7

I am trying to build a data structure in Swift that maps an Integer to an array of objects (a dictionary with int as key and array as value). The objects are extremely small, and they simply wrap a UIColor and an Int. I have two implementations one that uses a Swift array as the Dictionary's value type, while the other uses a NSMutableArray as the value type. My objective-C code performs extremely fast, but my Swift code is running egregiously slow. Ideally, I would not like to use an NSMutableArray, and would like to keep it as a Swift array. Reason for this is I am writing an algorithm and performance matters, I have noticed some overhead with objC_msgSend. Can anyone help me optimize my Swift code? Am I doing something wrong or is this just a byproduct of swift treating array's as value types? If it is, I would like to understand why the value type performs so slow in this case, what my options are, and how can this scenario can scale going forward? Below I have posted a code snippet and the resulting benchmarks:

Swift Array Code:

let numColors = colorCount(filter: filter, colorInfoCount: colorInfo.count)
var colorCountsArray: [Int] = [Int]()
var countToColorMap: [Int:[CountedColor]] = [Int:[CountedColor]](minimumCapacity: capacity)
var topColors = [CountedColor]()

var startTime = CACurrentMediaTime()
for (color, colorCount) in colorInfo {
    colorCountsArray.append(colorCount)
    if countToColorMap[colorCount] != nil {
        countToColorMap[colorCount]?.append(CountedColor(color: color, colorCount: colorCount))
    } else {
        countToColorMap[colorCount] = [CountedColor(color: color, colorCount: colorCount)]
    }
}
var endTime = CACurrentMediaTime()
print("Time after mapping: \(endTime - startTime)")

Swift Performance:

Time after mapping: 45.0881789259997

NSMutableArray code:

let numColors = colorCount(filter: filter, colorInfoCount: colorInfo.count)
var colorCountsArray: [Int] = [Int]()
var countToColorMap: [Int:NSMutableArray] = [Int:NSMutableArray](minimumCapacity: capacity)
var topColors = [CountedColor]()


var startTime = CACurrentMediaTime()
for (color, colorCount) in colorInfo {
    colorCountsArray.append(colorCount)
    if countToColorMap[colorCount] != nil {
        countToColorMap[colorCount]?.add(CountedColor(color: color, colorCount: colorCount))
    } else {
        countToColorMap[colorCount] = NSMutableArray(object: CountedColor(color: color, colorCount: colorCount))
    }
}
var endTime = CACurrentMediaTime()
print("Time after mapping: \(endTime - startTime)")
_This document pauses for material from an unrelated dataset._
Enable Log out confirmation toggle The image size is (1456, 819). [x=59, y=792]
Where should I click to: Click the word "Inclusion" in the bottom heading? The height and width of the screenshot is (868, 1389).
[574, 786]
NSMutableArray Performance:

Time after mapping: 0.367132211999888

The colorInfo object is a dictionary mapping UIColor objects to an Integer value representing a count. The code essentially reverse maps this, mapping an integer to a UIColor array (its an array because multiple Colors can have the same count). The colorInfo has 60,000 UIColor, Int key value pairs inside of it.

mfaani
  • 33,269
  • 19
  • 164
  • 293
AyBayBay
  • 1,726
  • 4
  • 18
  • 37
  • Have you run it through a time profiler? Might reveal something. – Andreas Dec 11 '16 at 21:37
  • Can you post an example project that runs (and a way to generate data)? I've been experimenting with this, and my relatively naive implementation is dramatically faster (a couple of orders of magnitude faster than your NSMutableArray version), but I don't know where your real bottleneck is and if I'm actually doing the same thing or not. You're making a surprising number of objects here. Why is this `[Int: [CountedColor]]` rather than jus `[Int: UIColor]`? Seems a big duplication of time and space. Is `CountedColor` a class or a struct? (I really don't get the `CountedColor` thing :D) – Rob Napier Dec 13 '16 at 00:15
  • Or maybe provide example data so we can run the code without contriving data? – Brandon Deo Dec 14 '16 at 14:40
  • 1
    @RobNapier sorry it took a while but clone the github project here: https://github.com/klayThompson91/ColorProcessorExperiments I just hacked something up and pushed it up quick so the repo structure is kinda weird. But once you clone go into the ColorExtractor folder and open the XCode project. In there you can find the code in question inside the file "ColorProcessor.swift"... Look for the code comments "//The dictionary with a value array" Also, run the "testAverageCasePerformance_mostFrequentColors()" test inside of GeneralPerformanceTests to reproduce my benchmark result data. – AyBayBay Dec 14 '16 at 23:04
  • The same comment above goes to you @bdeo I just cant tag two users in a response on here. – AyBayBay Dec 14 '16 at 23:04

2 Answers2

16

Copy on write is a tricky thing, and you need to think carefully about how many things are sharing a structure that you're trying to modify. The culprit is here.

countToColorMap[colorCount]?.append(CountedColor(color: color as! UIColor, colorCount: colorCount))

This is generating a temporary value that is modified and put back into the dictionary. Since two "things" are looking at the same underlying data structure (the dictionary, and append), it forces a copy-on-write.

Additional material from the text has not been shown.